▶ [Trecho citado]:
»»

Mesmo que as outras causas mencionadas contribuam para a escassez de combustíveis na Argentina, o controle de preços é o problema central. Ele eliminou o incentivo à importação, que caiu em setembro e outubro.

O grande volume de gasolina importada para o mês de novembro deve remover o risco de desabastecimento no curto prazo. No entanto, enquanto permanecerem as distorções no mercado, os desafios no setor energético do país continuarão.

Argentina possui um dos petróleos mais “descontados” do mundo

A principal razão para o governo argentino conseguir manter os preços dos combustíveis em patamares baixos é a venda de seu petróleo bruto às refinarias nacionais por um valor acordado de 56 dólares por barril (chamado de “barril criollo”).

Isso é bastante inferior aos principais benchmarks internacionais, em que o WTI encontra-se em torno de 82 dólares e o Brent em aproximadamente 86 dólares no dia de 3 de novembro.

Em contraste, a Rússia, que sofre sanções dos países do G7, dificultando a compra de seu petróleo, o que, em teoria, o subvaloriza, vende o Urals acima de 70 dólares no mercado internacional, acima do teto de preço imposto pelos Estados Unidos e países aliados de 60 dólares. Portanto, o petróleo da Argentina acessa o mercado local com preços inferiores aos países sancionados pelo ocidente.

««

▶ [Extratos dos dados]:
»»

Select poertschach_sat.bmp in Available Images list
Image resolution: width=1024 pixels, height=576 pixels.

««
»»

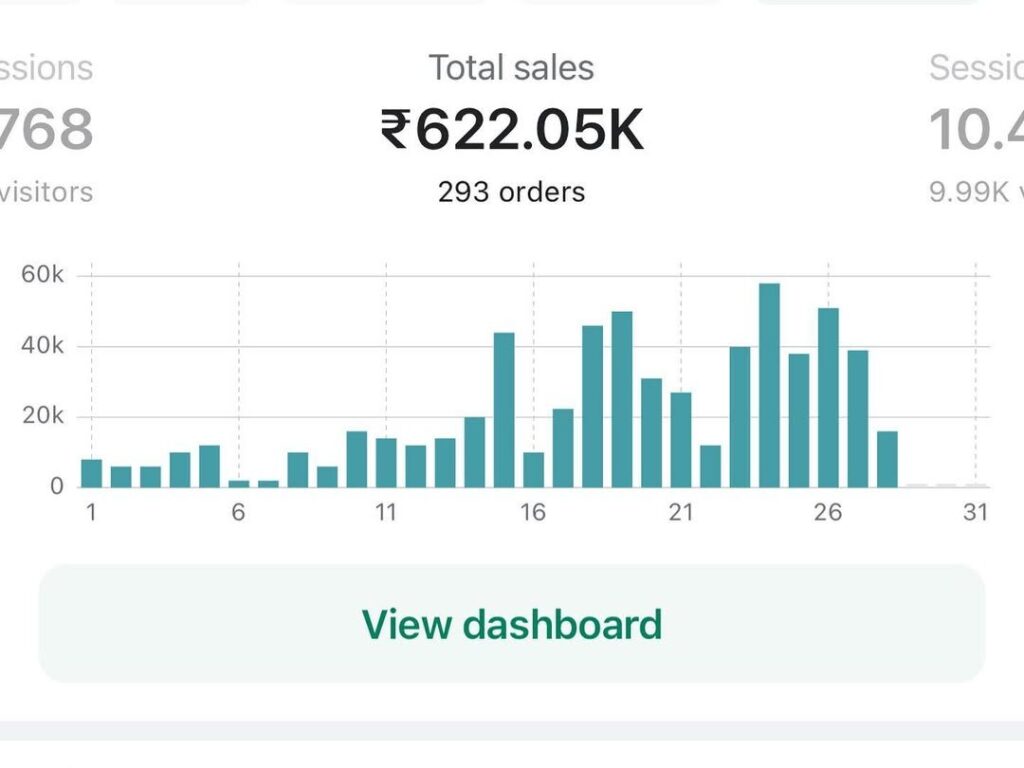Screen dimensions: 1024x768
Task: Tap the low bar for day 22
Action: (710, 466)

««

▶ [Instruções do exercício]:
Por favor, responda: segundo o trecho citado, por qual valor o governo argentino vende seu petróleo bruto às refinarias nacionais?

▶ [Exercício resolvido]:
Por um valor acordado de 56 dólares por barril, chamado de “barril criollo”.